INSTRUCTIONS FOR THE TASK —
Wherever a line in the material contains the word "will", copy that line.

MATERIALS PROVIDED —
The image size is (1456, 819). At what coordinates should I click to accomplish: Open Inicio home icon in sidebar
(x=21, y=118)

==

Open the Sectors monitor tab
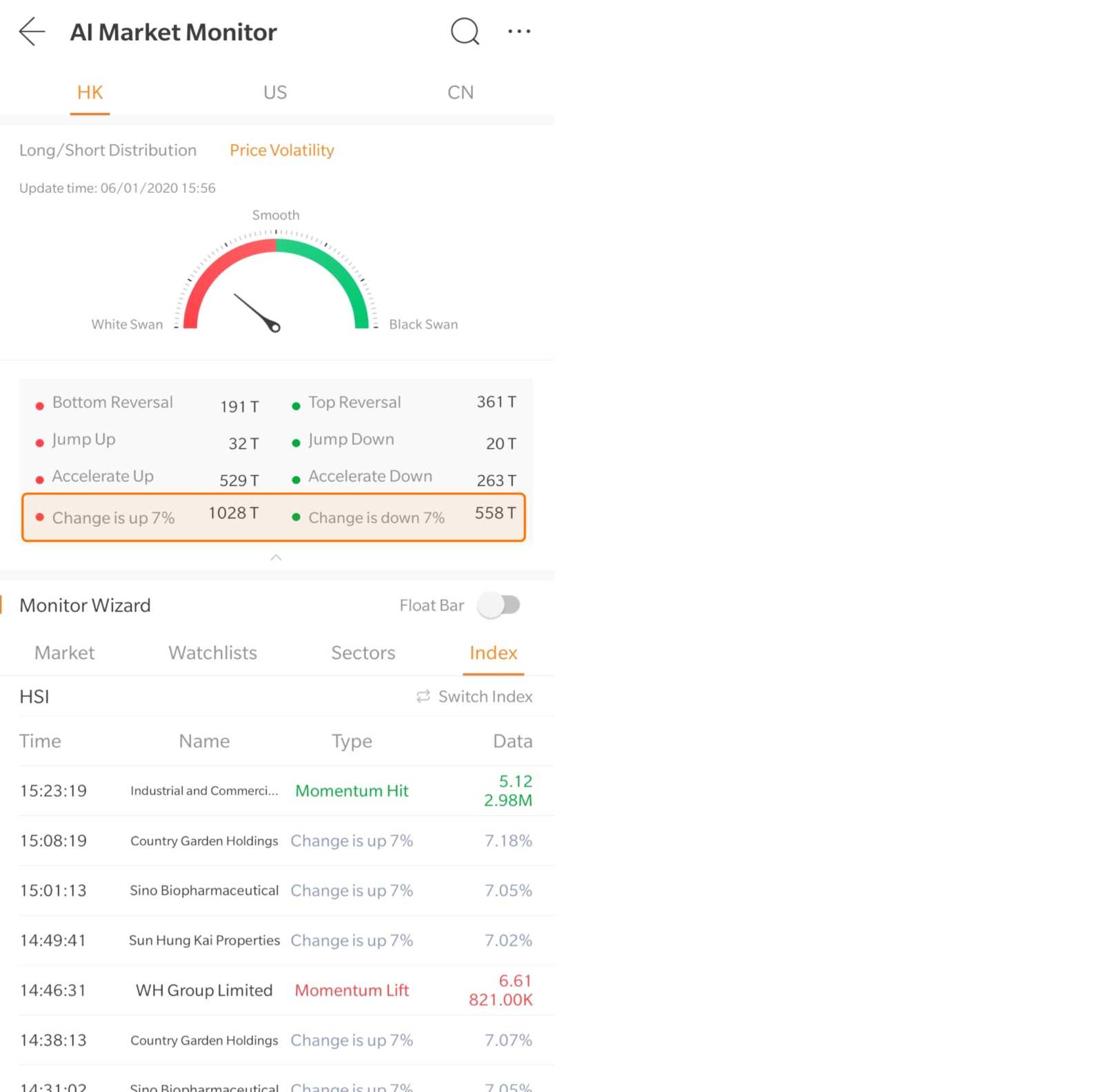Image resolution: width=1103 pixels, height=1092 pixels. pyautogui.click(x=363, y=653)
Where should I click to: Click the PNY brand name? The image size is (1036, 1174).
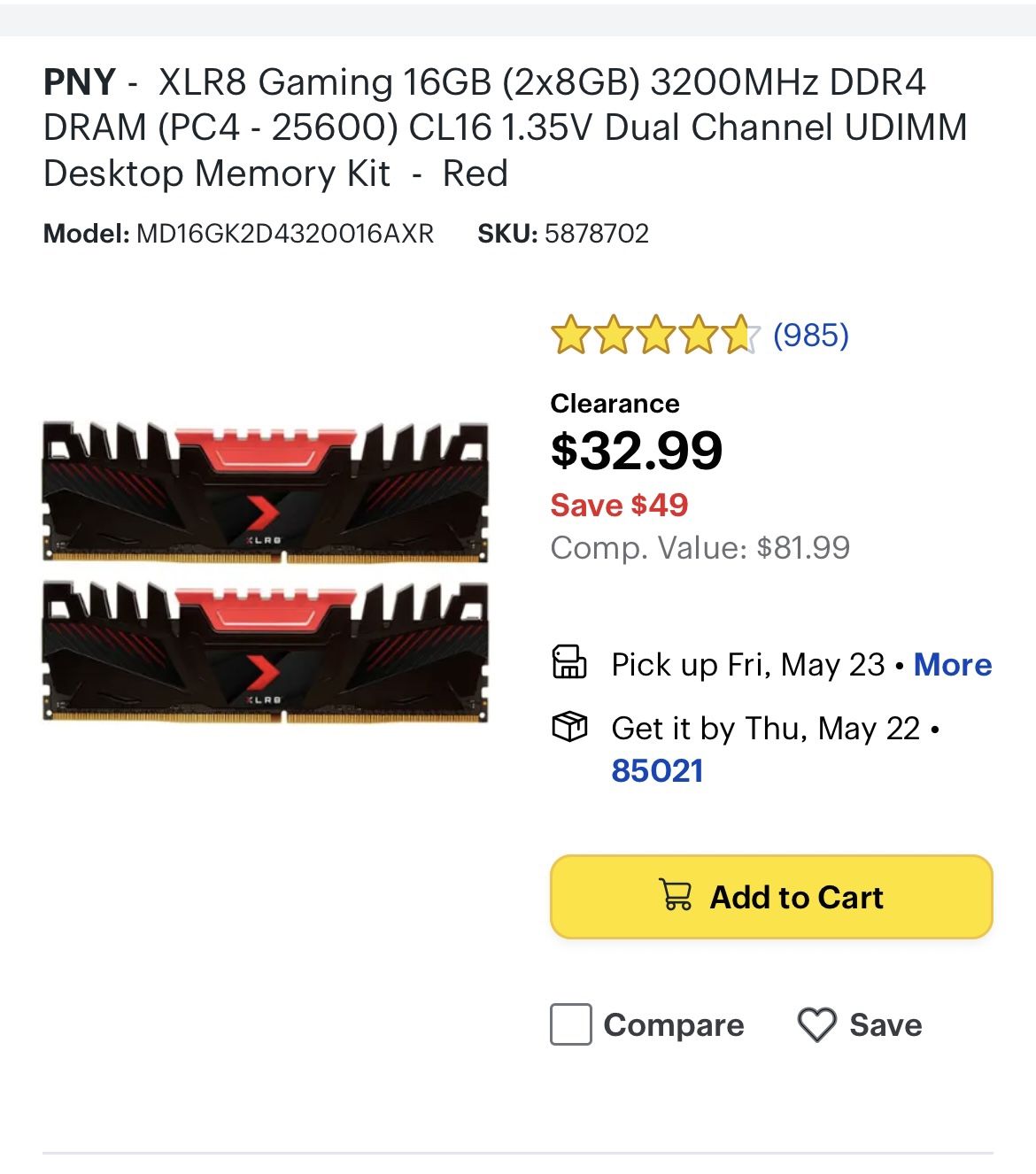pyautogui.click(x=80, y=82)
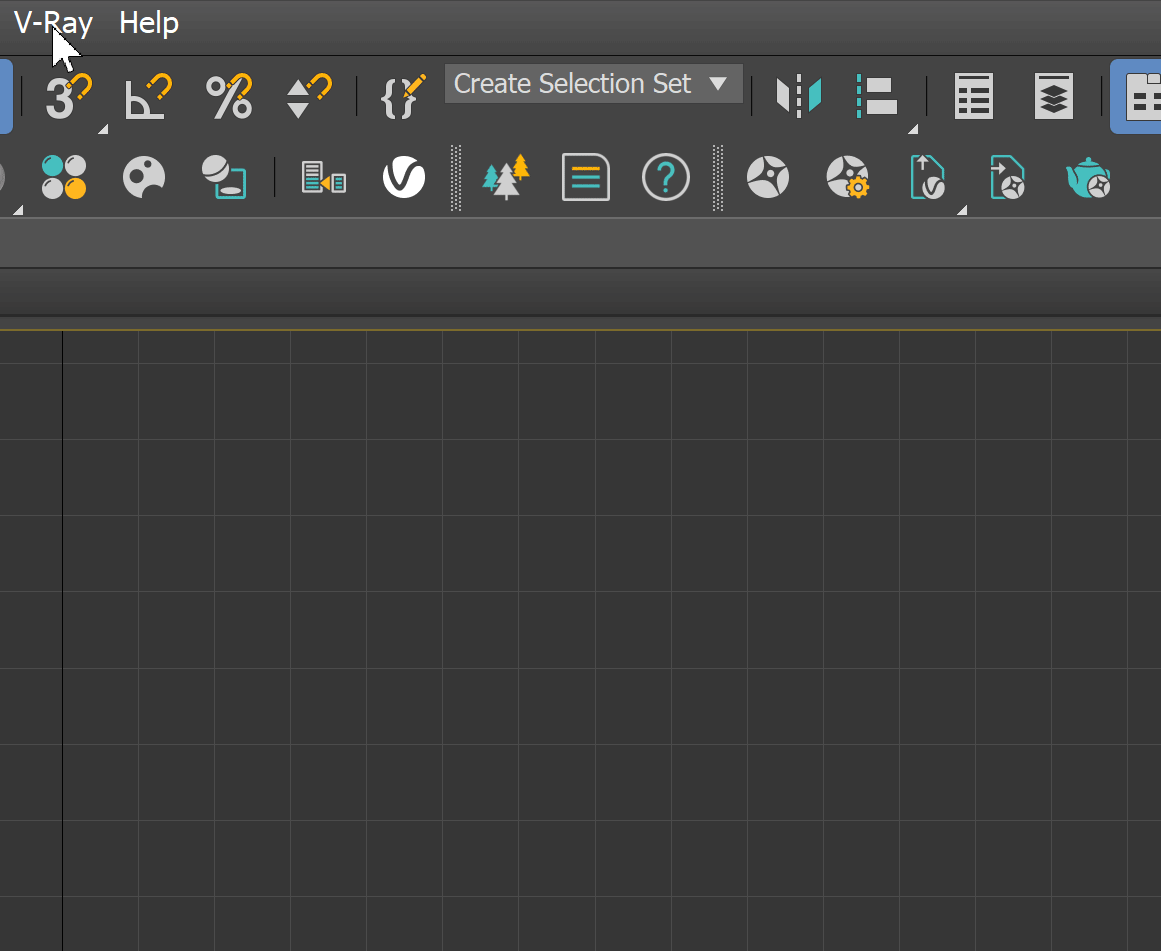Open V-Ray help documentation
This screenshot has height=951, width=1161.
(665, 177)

==

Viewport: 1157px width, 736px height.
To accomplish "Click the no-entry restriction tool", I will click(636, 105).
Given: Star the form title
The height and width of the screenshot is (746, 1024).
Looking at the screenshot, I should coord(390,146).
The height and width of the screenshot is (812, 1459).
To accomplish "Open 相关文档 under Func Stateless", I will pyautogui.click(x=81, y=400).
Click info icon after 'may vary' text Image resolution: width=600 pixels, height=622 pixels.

FINAL ANSWER —
To accomplish "Click the no-entry restriction tool", I will click(636, 105).
To accomplish "Open 相关文档 under Func Stateless", I will pyautogui.click(x=81, y=400).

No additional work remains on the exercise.